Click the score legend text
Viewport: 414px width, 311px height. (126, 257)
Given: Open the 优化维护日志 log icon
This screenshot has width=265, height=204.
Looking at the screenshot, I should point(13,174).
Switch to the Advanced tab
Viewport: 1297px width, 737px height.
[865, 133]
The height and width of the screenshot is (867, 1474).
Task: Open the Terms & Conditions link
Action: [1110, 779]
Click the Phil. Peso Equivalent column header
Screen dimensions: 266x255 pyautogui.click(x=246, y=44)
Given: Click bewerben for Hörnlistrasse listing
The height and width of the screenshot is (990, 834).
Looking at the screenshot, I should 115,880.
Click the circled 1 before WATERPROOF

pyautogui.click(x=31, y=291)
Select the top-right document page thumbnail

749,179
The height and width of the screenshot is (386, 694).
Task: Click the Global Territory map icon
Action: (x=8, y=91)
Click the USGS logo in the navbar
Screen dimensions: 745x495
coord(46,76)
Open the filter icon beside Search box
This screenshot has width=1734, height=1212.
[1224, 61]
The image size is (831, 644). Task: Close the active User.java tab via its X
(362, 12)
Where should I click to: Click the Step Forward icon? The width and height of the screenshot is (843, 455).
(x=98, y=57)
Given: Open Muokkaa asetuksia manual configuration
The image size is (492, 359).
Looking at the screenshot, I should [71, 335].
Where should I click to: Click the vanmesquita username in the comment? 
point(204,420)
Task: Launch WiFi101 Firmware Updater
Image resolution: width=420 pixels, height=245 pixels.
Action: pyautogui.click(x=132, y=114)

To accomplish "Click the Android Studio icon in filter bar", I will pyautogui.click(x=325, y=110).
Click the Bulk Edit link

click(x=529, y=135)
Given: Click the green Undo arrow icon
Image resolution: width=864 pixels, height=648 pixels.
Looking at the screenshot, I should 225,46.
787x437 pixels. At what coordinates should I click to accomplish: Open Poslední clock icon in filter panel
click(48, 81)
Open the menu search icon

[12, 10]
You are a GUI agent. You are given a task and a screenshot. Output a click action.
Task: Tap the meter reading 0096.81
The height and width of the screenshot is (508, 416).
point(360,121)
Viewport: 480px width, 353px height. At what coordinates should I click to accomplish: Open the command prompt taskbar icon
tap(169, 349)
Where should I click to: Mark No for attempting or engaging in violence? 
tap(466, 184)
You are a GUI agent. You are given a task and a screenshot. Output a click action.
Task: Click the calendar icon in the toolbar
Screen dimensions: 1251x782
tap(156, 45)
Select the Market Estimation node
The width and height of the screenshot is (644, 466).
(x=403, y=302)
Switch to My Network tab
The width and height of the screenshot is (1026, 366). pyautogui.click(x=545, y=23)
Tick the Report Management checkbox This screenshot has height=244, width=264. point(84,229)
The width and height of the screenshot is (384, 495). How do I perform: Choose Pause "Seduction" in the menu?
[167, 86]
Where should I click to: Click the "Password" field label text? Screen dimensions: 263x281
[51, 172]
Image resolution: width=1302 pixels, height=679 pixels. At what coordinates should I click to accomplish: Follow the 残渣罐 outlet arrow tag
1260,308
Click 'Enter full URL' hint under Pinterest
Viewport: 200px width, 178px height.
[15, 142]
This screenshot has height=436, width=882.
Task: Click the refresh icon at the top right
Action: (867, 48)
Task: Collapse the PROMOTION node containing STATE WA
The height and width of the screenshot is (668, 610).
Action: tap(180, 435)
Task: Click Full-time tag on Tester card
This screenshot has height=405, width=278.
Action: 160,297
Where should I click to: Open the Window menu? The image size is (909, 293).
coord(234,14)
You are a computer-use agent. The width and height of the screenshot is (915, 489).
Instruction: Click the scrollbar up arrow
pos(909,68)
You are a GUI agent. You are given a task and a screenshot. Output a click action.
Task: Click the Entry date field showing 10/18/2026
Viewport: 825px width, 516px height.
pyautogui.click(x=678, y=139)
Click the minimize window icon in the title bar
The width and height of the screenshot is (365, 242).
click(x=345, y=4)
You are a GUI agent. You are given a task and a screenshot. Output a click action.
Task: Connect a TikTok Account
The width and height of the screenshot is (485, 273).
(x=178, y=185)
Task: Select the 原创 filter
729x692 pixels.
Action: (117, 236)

────────

→ **Instruction**:
Render every line of the material above as a numbered list, leaving out blank lines.

→ **Expected answer**:
1. Click the score legend text
2. Viewport: 414px width, 311px height. (126, 257)
3. Given: Open the 优化维护日志 log icon
4. This screenshot has width=265, height=204.
5. Looking at the screenshot, I should point(13,174).
6. Switch to the Advanced tab
7. Viewport: 1297px width, 737px height.
8. [865, 133]
9. The height and width of the screenshot is (867, 1474).
10. Task: Open the Terms & Conditions link
11. Action: [1110, 779]
12. Click the Phil. Peso Equivalent column header
13. Screen dimensions: 266x255 pyautogui.click(x=246, y=44)
14. Given: Click bewerben for Hörnlistrasse listing
15. The height and width of the screenshot is (990, 834).
16. Looking at the screenshot, I should 115,880.
17. Click the circled 1 before WATERPROOF
18. pyautogui.click(x=31, y=291)
19. Select the top-right document page thumbnail
20. 749,179
21. The height and width of the screenshot is (386, 694).
22. Task: Click the Global Territory map icon
23. Action: (x=8, y=91)
24. Click the USGS logo in the navbar
25. Screen dimensions: 745x495
26. coord(46,76)
27. Open the filter icon beside Search box
28. This screenshot has width=1734, height=1212.
29. [1224, 61]
30. The image size is (831, 644). Task: Close the active User.java tab via its X
31. (362, 12)
32. Where should I click to: Click the Step Forward icon? The width and height of the screenshot is (843, 455).
33. (x=98, y=57)
34. Given: Open Muokkaa asetuksia manual configuration
35. The image size is (492, 359).
36. Looking at the screenshot, I should [71, 335].
37. Where should I click to: Click the vanmesquita username in the comment? 
38. point(204,420)
39. Task: Launch WiFi101 Firmware Updater
40. Image resolution: width=420 pixels, height=245 pixels.
41. Action: pyautogui.click(x=132, y=114)
42. To accomplish "Click the Android Studio icon in filter bar", I will pyautogui.click(x=325, y=110).
43. Click the Bulk Edit link
44. click(x=529, y=135)
45. Given: Click the green Undo arrow icon
46. Image resolution: width=864 pixels, height=648 pixels.
47. Looking at the screenshot, I should 225,46.
48. 787x437 pixels. At what coordinates should I click to accomplish: Open Poslední clock icon in filter panel
49. click(48, 81)
50. Open the menu search icon
51. [12, 10]
52. You are a GUI agent. You are given a task and a screenshot. Output a click action.
53. Task: Tap the meter reading 0096.81
54. The height and width of the screenshot is (508, 416).
55. point(360,121)
56. Viewport: 480px width, 353px height. At what coordinates should I click to accomplish: Open the command prompt taskbar icon
57. tap(169, 349)
58. Where should I click to: Mark No for attempting or engaging in violence? 
59. tap(466, 184)
60. You are a GUI agent. You are given a task and a screenshot. Output a click action.
61. Task: Click the calendar icon in the toolbar
62. Screen dimensions: 1251x782
63. tap(156, 45)
64. Select the Market Estimation node
65. The width and height of the screenshot is (644, 466).
66. (x=403, y=302)
67. Switch to My Network tab
68. The width and height of the screenshot is (1026, 366). pyautogui.click(x=545, y=23)
69. Tick the Report Management checkbox This screenshot has height=244, width=264. point(84,229)
70. The width and height of the screenshot is (384, 495). How do I perform: Choose Pause "Seduction" in the menu?
71. [167, 86]
72. Where should I click to: Click the "Password" field label text? Screen dimensions: 263x281
73. [51, 172]
74. Image resolution: width=1302 pixels, height=679 pixels. At what coordinates should I click to accomplish: Follow the 残渣罐 outlet arrow tag
75. 1260,308
76. Click 'Enter full URL' hint under Pinterest
77. Viewport: 200px width, 178px height.
78. [15, 142]
79. This screenshot has height=436, width=882.
80. Task: Click the refresh icon at the top right
81. Action: (867, 48)
82. Task: Collapse the PROMOTION node containing STATE WA
83. The height and width of the screenshot is (668, 610).
84. Action: tap(180, 435)
85. Task: Click Full-time tag on Tester card
86. This screenshot has height=405, width=278.
87. Action: 160,297
88. Where should I click to: Open the Window menu? The image size is (909, 293).
89. coord(234,14)
90. You are a computer-use agent. The width and height of the screenshot is (915, 489).
91. Instruction: Click the scrollbar up arrow
92. pos(909,68)
93. You are a GUI agent. You are given a task and a screenshot. Output a click action.
94. Task: Click the Entry date field showing 10/18/2026
95. Viewport: 825px width, 516px height.
96. pyautogui.click(x=678, y=139)
97. Click the minimize window icon in the title bar
98. The width and height of the screenshot is (365, 242).
99. click(x=345, y=4)
100. You are a GUI agent. You are given a task and a screenshot. Output a click action.
101. Task: Connect a TikTok Account
102. The width and height of the screenshot is (485, 273).
103. (x=178, y=185)
104. Task: Select the 原创 filter
105. 729x692 pixels.
106. Action: (117, 236)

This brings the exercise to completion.